That course was followed throughout the trial.  I consider that the terms “complainant” and “prosecutrix” ought be eschewed.  Almost wholly they are confined to sexual offences and stalking.  There is no reason to use them in those contexts and every reason not to.  As stated above, the term “complainant” has overtones of blaming the subject.  The term “prosecutrix” is doctrinally misconceived because it is the State, not the subject, which brings criminal proceedings.  More fundamentally, the terms are gender biased.  Overwhelmingly, the terms are used in sexual cases and then in relation to women, as the term “prosecutrix” demonstrates.  In a note to her article “Rape Lore: Legal Narrative and Sexual Violence”[5], Rae Kaspiew states:

“The question of how to describe women who undergo the experience of rape is a complex one.  The legal system’s designation of them as complainant or prosecutrix is unsatisfactory from a feminist perspective because both terms situate them in the position of legal actor – a representation this article argues is false.  While the term ‘victim’ reflects the position of the women at the time of the events in question, it also implies vulnerability and weakness.  The term ‘victim/survivor’ will be used in this article to counteract this impression”.

[4]T.39.

[5]Kaspiew, R: “Rape Lore: Legal Narrative and Sexual Violence”(1995) 20 Melbourne University Law Review 350, 355 n.41.  See also Naffine, N. “Windows on the Legal Mind: the Evocation of Rape in Legal Writings” (1992) 18 Melbourne University Law Review 741 and Erickson N. “Final Report: Sex Bias in the Teaching of Criminal Law”(1990) 42 Rutgers Law Review 309.  See also Allen v State of Texas 700 SW 2d 924 (Texas Ct. Crim. App., 1985) per Teague J at 933-934 and per Miller J at 936.  I agree with Miller J on the matter of nomenclature.

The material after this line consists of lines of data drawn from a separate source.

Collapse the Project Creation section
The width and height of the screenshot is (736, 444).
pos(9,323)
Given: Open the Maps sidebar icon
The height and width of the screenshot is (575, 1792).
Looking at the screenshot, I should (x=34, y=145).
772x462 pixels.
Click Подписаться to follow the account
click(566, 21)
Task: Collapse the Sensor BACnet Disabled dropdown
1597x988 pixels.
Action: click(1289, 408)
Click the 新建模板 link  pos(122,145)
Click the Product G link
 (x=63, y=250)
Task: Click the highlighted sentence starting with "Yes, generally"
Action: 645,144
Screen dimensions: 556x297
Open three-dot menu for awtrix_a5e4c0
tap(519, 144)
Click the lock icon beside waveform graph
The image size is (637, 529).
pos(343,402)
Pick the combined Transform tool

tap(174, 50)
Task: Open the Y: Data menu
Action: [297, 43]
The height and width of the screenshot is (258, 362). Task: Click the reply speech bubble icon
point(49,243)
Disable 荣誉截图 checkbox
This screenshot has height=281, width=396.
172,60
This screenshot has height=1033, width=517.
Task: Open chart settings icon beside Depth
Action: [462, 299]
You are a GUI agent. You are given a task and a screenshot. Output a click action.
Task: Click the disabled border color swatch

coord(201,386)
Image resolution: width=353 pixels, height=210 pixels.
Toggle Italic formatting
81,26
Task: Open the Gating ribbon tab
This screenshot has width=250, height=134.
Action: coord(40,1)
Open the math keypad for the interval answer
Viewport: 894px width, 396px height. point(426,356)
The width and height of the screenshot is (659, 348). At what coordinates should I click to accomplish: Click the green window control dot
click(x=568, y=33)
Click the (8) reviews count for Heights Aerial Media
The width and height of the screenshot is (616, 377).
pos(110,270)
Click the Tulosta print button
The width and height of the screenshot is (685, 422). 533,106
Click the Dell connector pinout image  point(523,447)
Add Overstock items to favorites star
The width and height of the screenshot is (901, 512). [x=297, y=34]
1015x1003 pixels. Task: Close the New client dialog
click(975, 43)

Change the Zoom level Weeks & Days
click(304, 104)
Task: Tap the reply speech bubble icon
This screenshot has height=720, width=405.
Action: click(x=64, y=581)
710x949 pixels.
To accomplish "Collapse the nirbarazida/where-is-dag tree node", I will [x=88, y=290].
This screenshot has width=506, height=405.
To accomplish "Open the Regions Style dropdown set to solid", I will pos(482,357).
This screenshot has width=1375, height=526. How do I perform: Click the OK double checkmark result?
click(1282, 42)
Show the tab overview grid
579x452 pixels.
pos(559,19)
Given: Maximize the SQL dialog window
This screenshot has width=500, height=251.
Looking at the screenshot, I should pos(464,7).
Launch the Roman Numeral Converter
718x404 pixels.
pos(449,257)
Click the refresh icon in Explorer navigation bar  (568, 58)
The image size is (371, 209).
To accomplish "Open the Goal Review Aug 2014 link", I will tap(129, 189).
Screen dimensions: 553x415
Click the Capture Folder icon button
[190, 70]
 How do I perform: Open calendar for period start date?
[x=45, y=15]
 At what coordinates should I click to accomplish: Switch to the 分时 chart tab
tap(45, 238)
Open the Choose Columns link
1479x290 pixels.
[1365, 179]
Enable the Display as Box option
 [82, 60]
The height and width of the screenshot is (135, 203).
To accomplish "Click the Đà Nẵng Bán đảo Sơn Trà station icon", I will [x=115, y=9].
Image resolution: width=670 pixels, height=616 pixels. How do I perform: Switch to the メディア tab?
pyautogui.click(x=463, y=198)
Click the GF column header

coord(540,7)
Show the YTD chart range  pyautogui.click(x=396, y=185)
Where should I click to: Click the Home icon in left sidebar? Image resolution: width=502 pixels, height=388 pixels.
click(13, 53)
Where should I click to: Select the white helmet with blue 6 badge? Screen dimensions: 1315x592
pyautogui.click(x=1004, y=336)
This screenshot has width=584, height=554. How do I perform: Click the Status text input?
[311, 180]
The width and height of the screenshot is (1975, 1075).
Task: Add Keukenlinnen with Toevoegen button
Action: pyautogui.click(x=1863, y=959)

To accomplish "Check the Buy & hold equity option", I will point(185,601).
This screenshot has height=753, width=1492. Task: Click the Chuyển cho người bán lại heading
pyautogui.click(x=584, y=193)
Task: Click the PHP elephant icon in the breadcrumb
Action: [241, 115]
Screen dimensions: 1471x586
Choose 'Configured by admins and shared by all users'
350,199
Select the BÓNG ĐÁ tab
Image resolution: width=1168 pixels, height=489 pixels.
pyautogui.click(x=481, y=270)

The term “complainant” is in current use.  It was used throughout the Court of Appeal decision last month in Tang.  It is used throughout the Criminal Procedure Act 2009 (Victoria) (substantively to come into operation on 1 January 2010).[6]  I am sure that parliamentary counsel can think of a better word than “subject”; but I consider that the word “subject” is preferable to “complainant” or “prosecutrix”, for the reasons I have stated.

[6]Sections 99(1), 110(1)(f), 123, 133(3), 163(2) and 181(2)(d).  In section 110, the number (1) is otiose.

THE EVIDENCE

  1. Mr Kam Tin Ho and Mr Ho Kam Ho, each of you played a part in a sophisticated, well-planned and executed scheme to bring Thai women to Australia and profit from their willingness to work for minimal reward in the sex industry in this country.  In the course of the scheme the subjects were variously traded, possessed and used as items of property, thereby reducing them to the condition of slavery.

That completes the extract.